**WHAT IS BEING ASKED:** Each line from the one containing "602x710 pixels." to the end of the data must be copied exactly, the first and last included; no other lines and no pictures belong in the copy.

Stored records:
▼
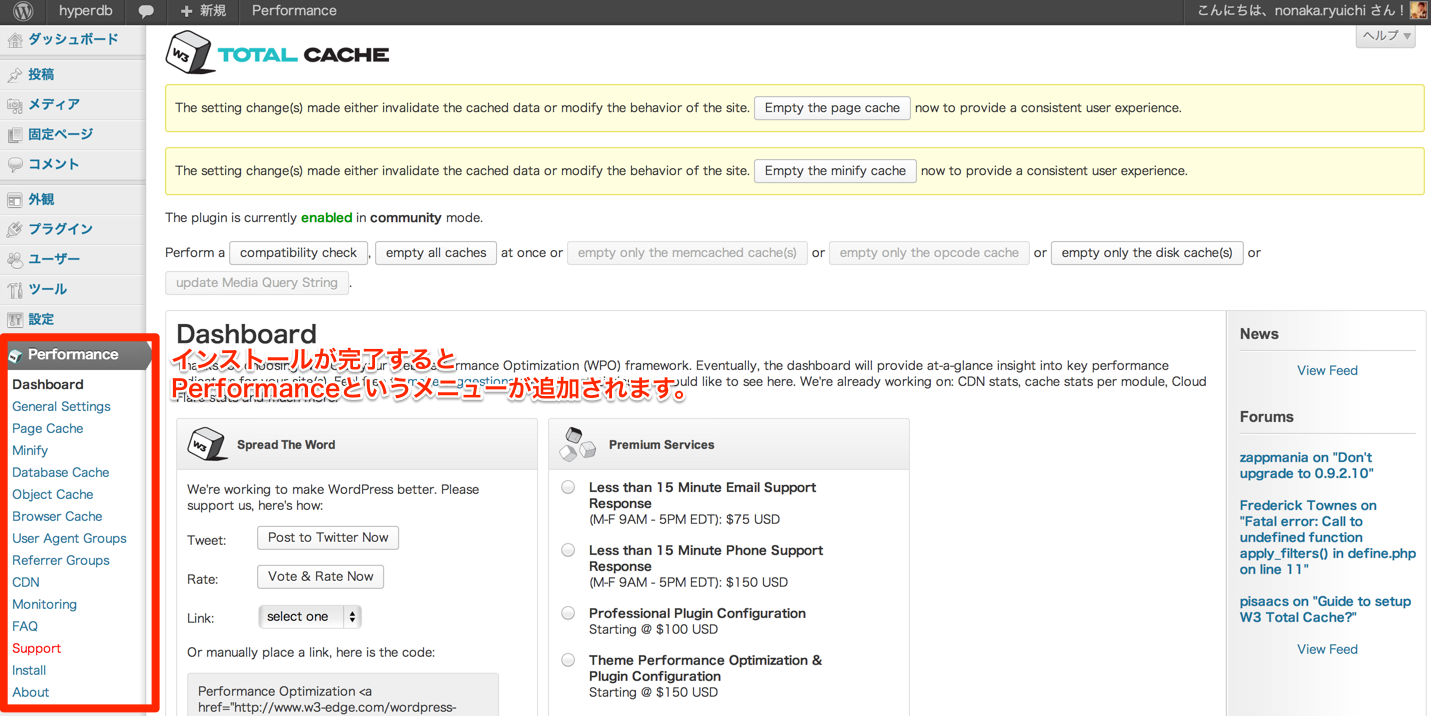Click the 設定 gear icon in sidebar
The width and height of the screenshot is (1431, 716).
pos(14,320)
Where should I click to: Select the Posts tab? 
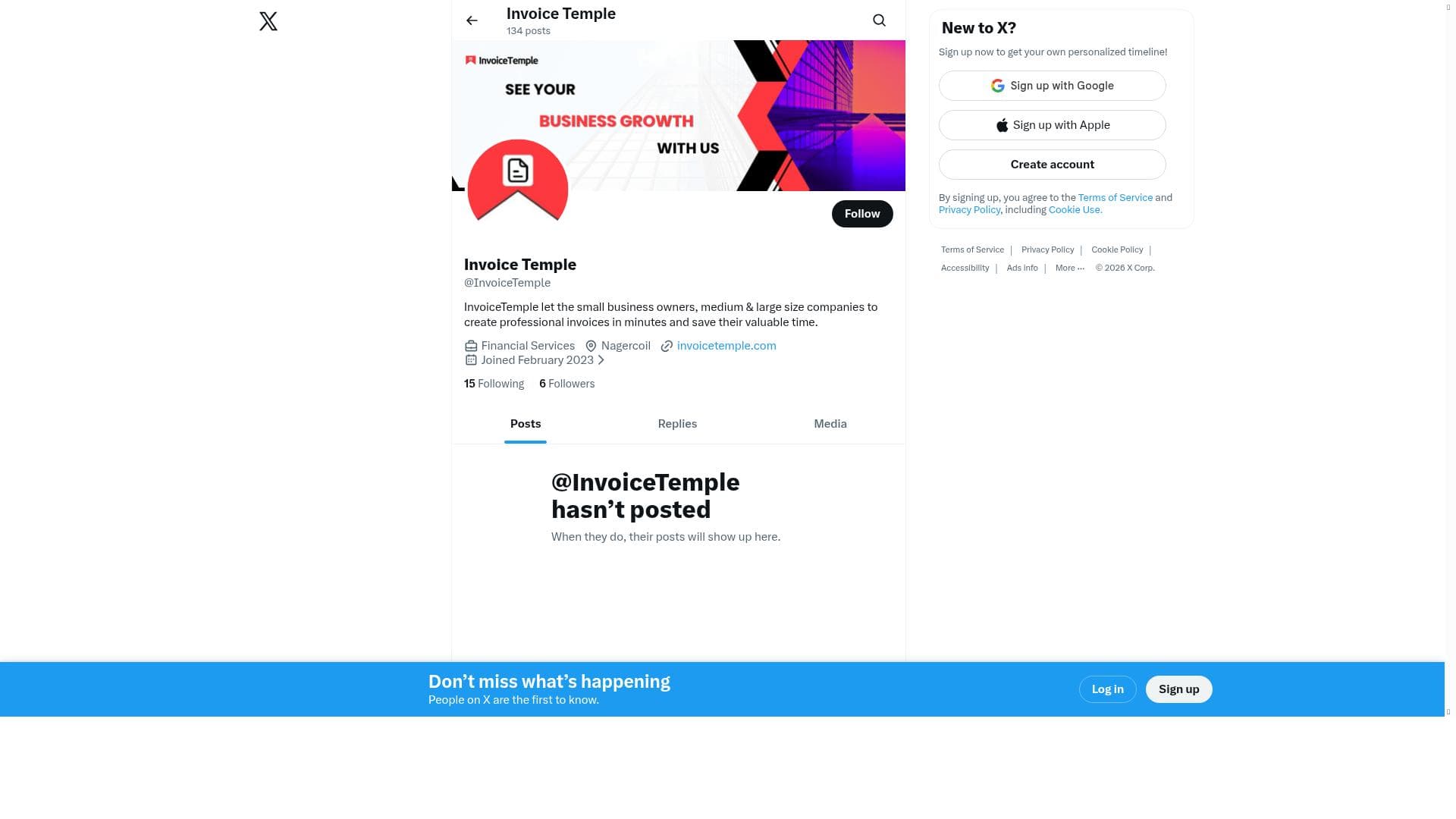click(x=526, y=424)
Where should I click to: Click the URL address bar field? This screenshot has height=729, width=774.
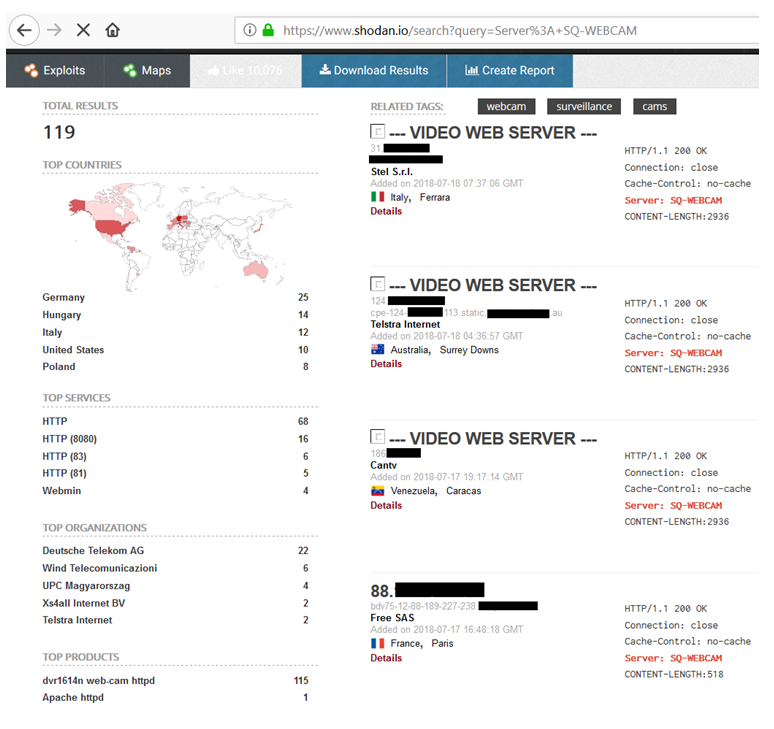[500, 30]
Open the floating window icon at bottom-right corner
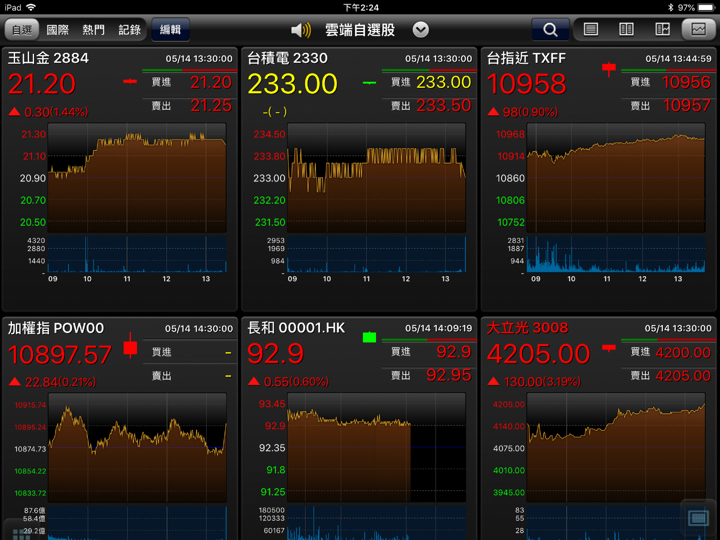This screenshot has height=540, width=720. (x=698, y=518)
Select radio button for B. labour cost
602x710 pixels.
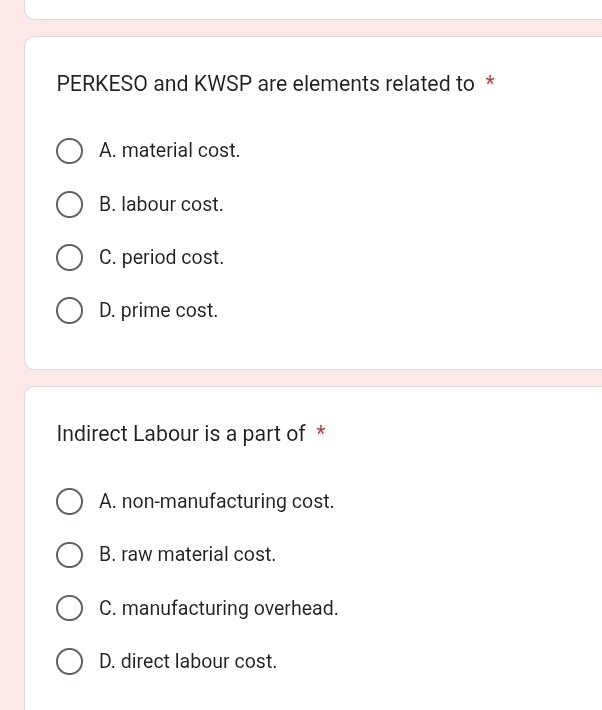[69, 204]
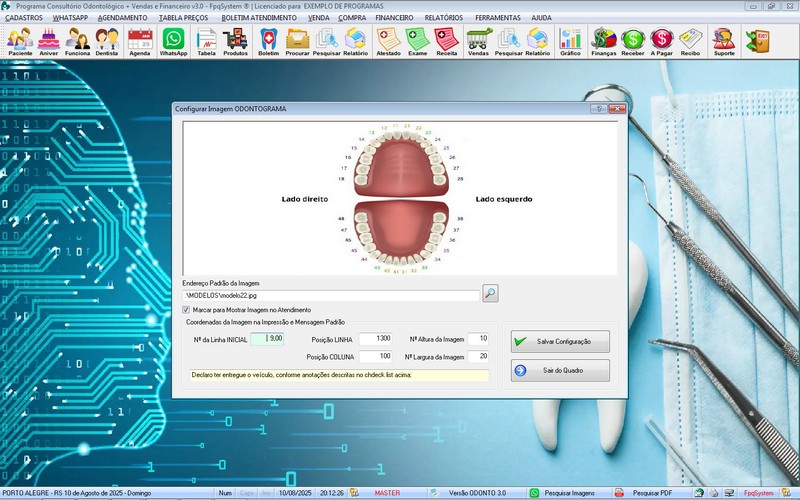Open the Agenda calendar icon
Image resolution: width=800 pixels, height=500 pixels.
click(x=140, y=41)
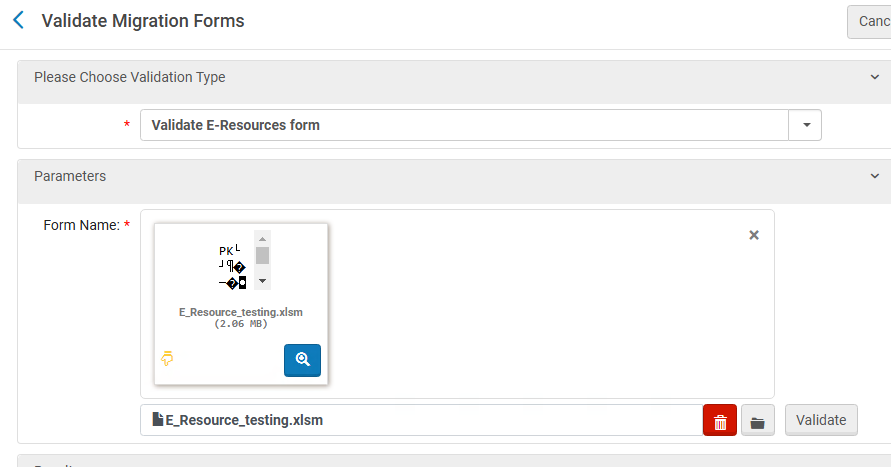This screenshot has height=467, width=891.
Task: Click the Validate E-Resources form combo box
Action: pos(465,125)
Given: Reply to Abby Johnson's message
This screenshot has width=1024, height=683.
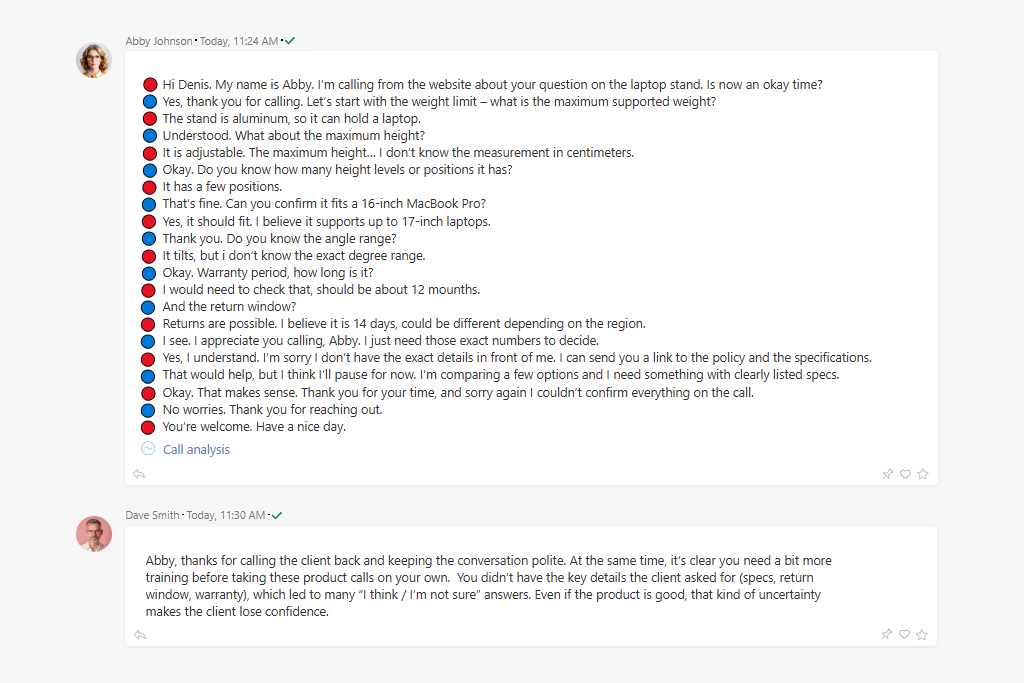Looking at the screenshot, I should (x=140, y=474).
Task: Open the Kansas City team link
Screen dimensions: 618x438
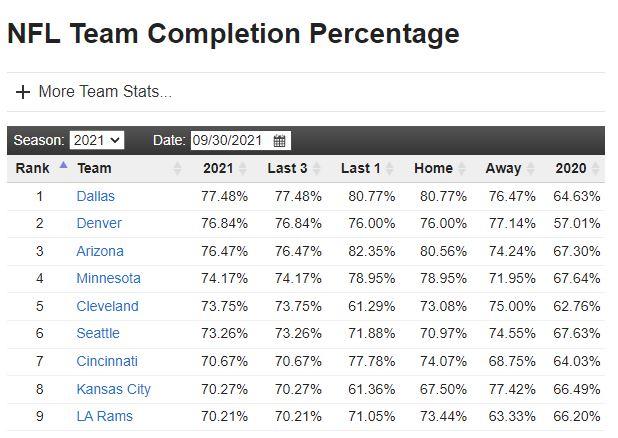Action: click(x=113, y=389)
▲
**RESPONSE:**
602x710 pixels.
[69, 204]
Open the Agenda calendar icon
Image resolution: width=800 pixels, height=500 pixels.
click(x=140, y=41)
This screenshot has height=467, width=891.
Task: Click the Validate E-Resources form combo box
Action: pos(465,125)
Given: Reply to Abby Johnson's message
This screenshot has width=1024, height=683.
Looking at the screenshot, I should (x=140, y=474).
Task: Open the Kansas City team link
Screen dimensions: 618x438
Action: click(x=113, y=389)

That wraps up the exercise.